#### [WORKING DATA]
..........

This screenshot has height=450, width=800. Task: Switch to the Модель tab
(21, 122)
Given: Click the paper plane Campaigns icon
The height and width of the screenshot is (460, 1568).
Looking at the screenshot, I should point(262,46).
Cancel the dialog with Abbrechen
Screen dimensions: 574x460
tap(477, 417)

..........

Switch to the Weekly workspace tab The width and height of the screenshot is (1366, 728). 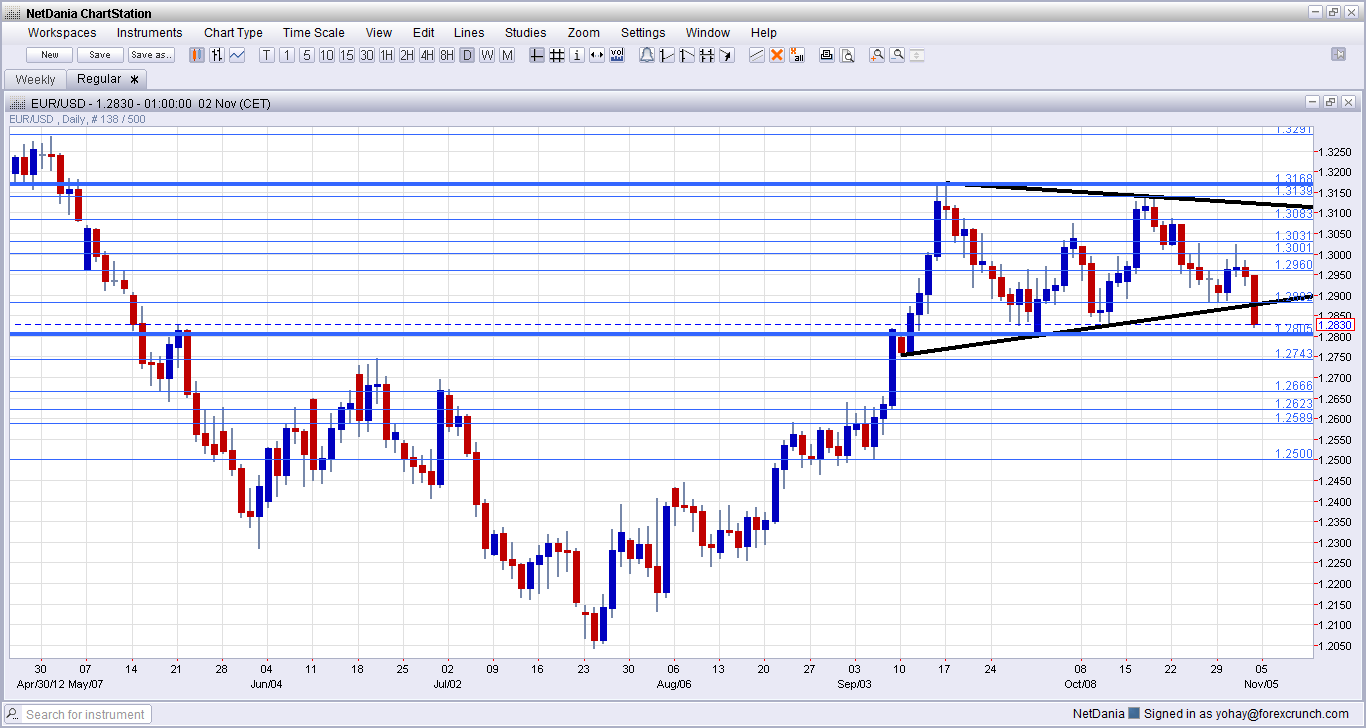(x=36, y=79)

..........

#### [WHAT THE TASK ASKS]
Would you output, from the records above, exactly the run of lines that starts at the line containing "This screenshot has" and ends at the line containing "Given: Click the paper plane Campaigns icon", and only that run?

#### [ANSWER FOR THE TASK]
This screenshot has height=450, width=800. Task: Switch to the Модель tab
(21, 122)
Given: Click the paper plane Campaigns icon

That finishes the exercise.